**Work to complete:**
Since pictures are not wanted in the copy, output only the rest of each record exactly.
----
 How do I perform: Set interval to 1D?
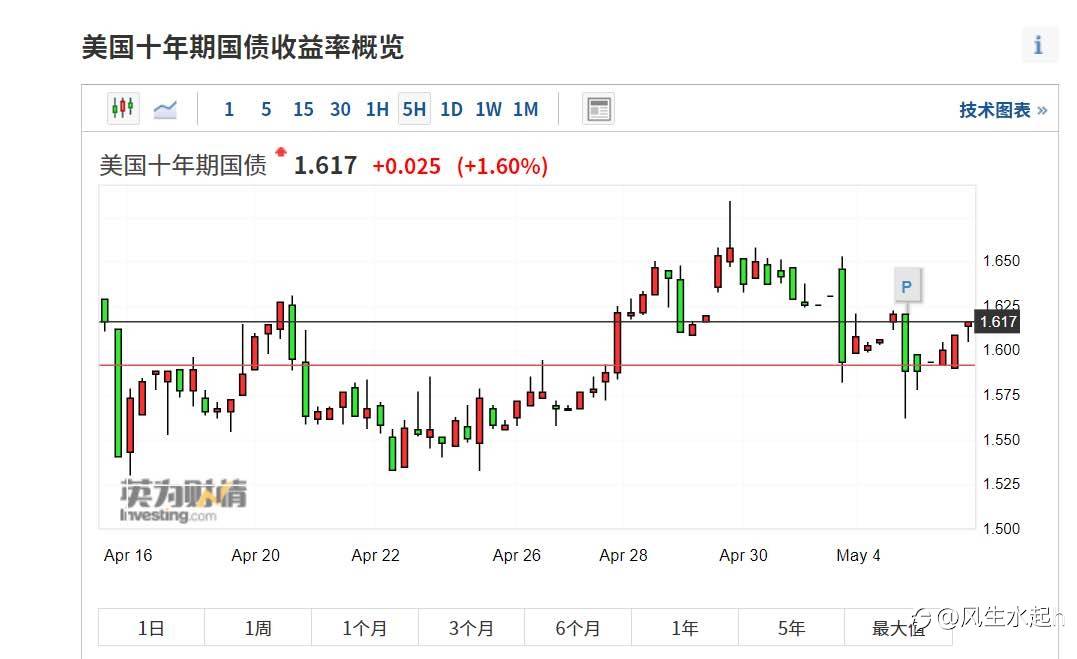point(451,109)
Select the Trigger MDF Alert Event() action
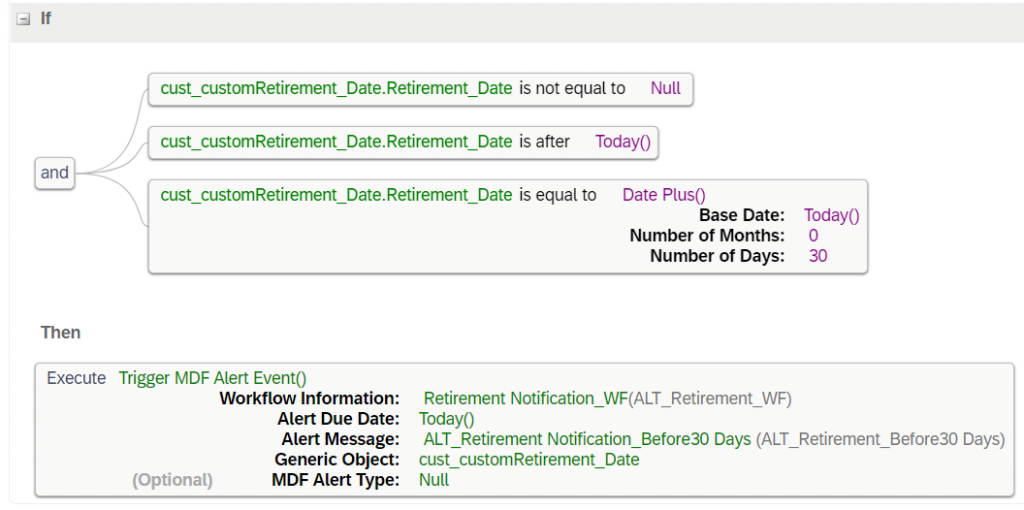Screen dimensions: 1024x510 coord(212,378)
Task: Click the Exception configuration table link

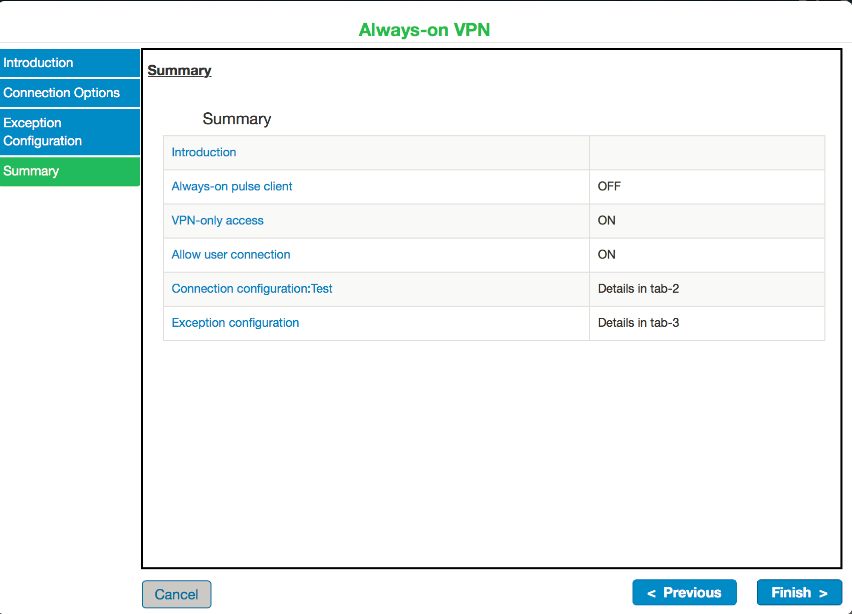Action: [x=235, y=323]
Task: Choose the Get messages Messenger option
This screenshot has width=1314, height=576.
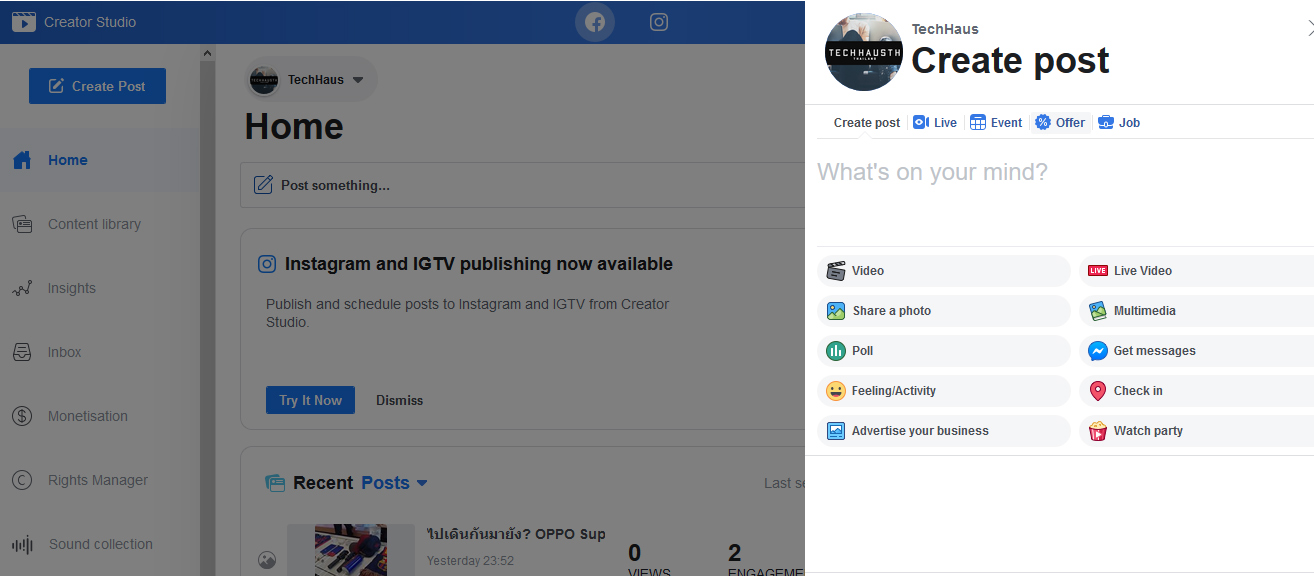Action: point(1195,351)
----
**Written solution:**
 How do I perform: Set interval to 1D?
point(451,109)
Select the Trigger MDF Alert Event() action
Screen dimensions: 1024x510 coord(212,378)
Task: Click the Exception configuration table link

Action: [x=235, y=323]
Task: Choose the Get messages Messenger option
This screenshot has width=1314, height=576.
Action: point(1195,351)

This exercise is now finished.